At Jamal's we get to eat sitting on the floor. It's like a picnic every day!
My favorite thing to eat at Jamal's house is Sabayad, which is a kind of pancake.
When we have pasta, Jamal's mom puts a banana in it-which sounds weird but tastes awesome.
I asked my mom if we could have banana in our pasta at home. She says she'll think about it.

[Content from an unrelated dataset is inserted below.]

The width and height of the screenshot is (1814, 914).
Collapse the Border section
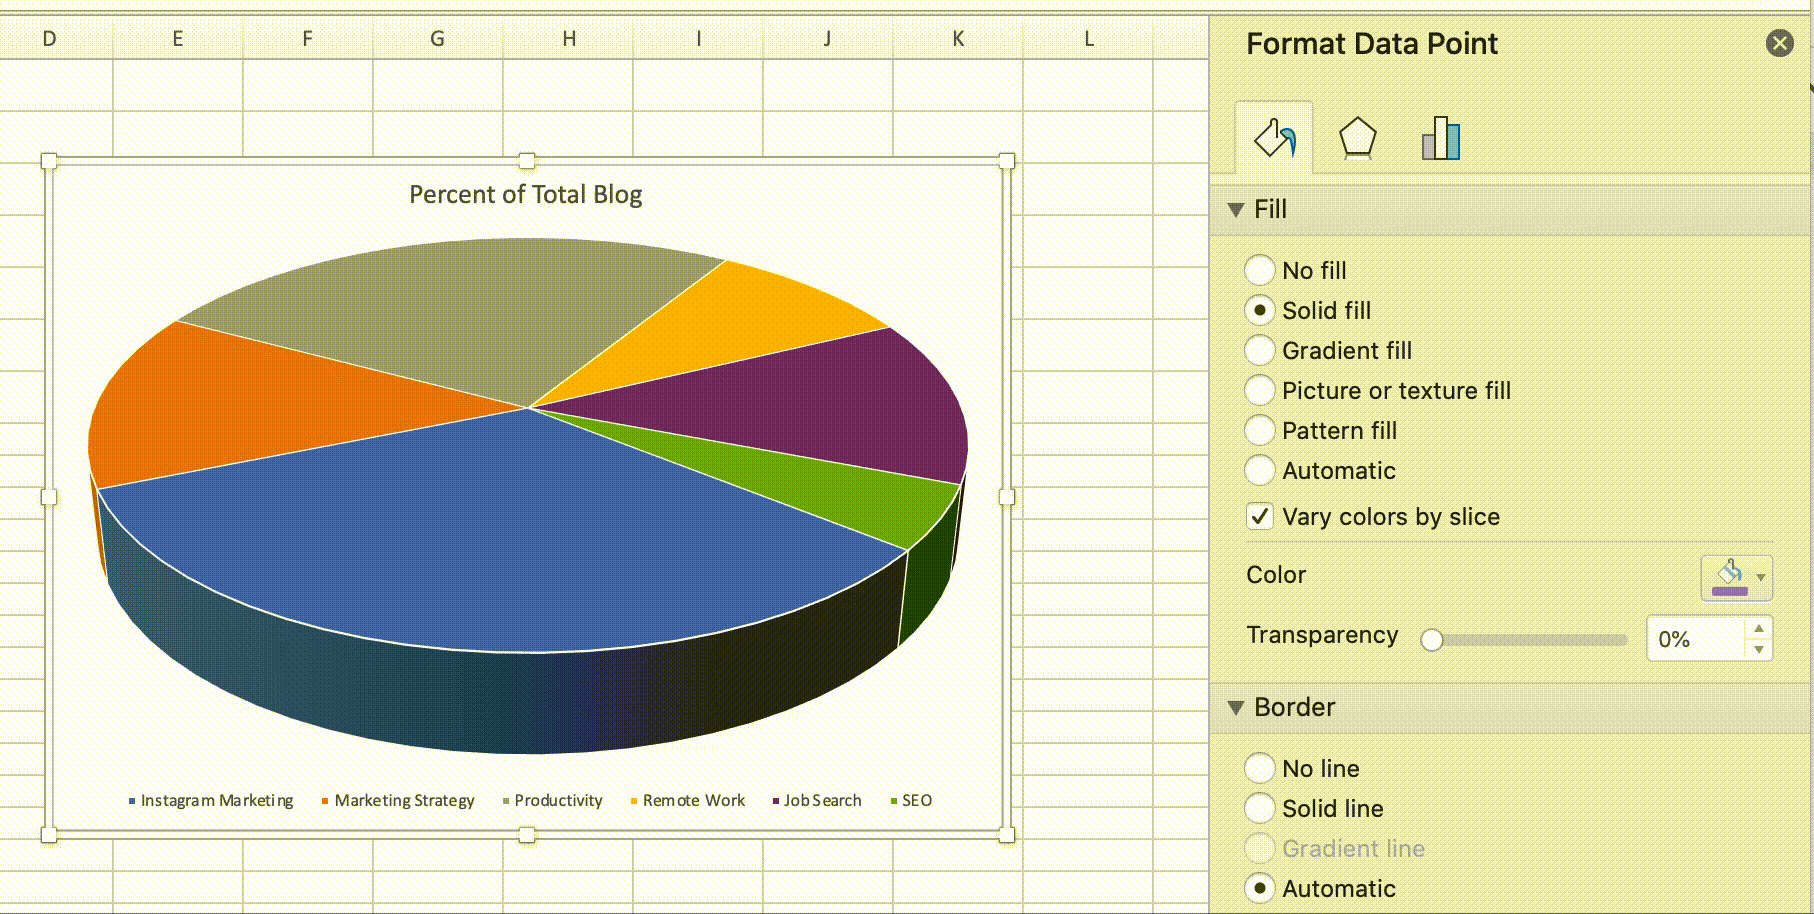tap(1237, 707)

I love this picture book! It is an ideal story for discussing cross-cultural friendships with pre-readers and young readers. Joseph tells about the two families in a straight forward way free of bias and ethnocentricity. Anna McQuinn covers a lot of topics in this little book: tolerance of different religions, refugees and civil war, English as a Second language, and differences within a culture and religion -

I met one of Jamal's aunts at the party. She was wearing jeans and a sweatshirt.
I thought if you were Somali you had to wear Somali clothes, but she said you can still be a Somali in jeans!
His aunt didn't wear a headscarf like Jamal's mom. I asked her why not and she said she only wears it when she prays.
I asked her lots of questions.

Although at first glance the illustrations and photographs didn't appeal to me, as soon as I read the story I saw how well they tie together. The illustrations, a combination of photography and art, are bright and bold, and complement the narrative.

Despite the serious undertones in the story, it consistently remains light-hearted and age-appropriate. It is refreshing to see a children's book addressing the topic of cultural diversity in such a non-judgmental way. Many adults would benefit from reading this book too!  


1 comment:

beastmomma said...

That sounds terrific. Thanks for letting us know about it.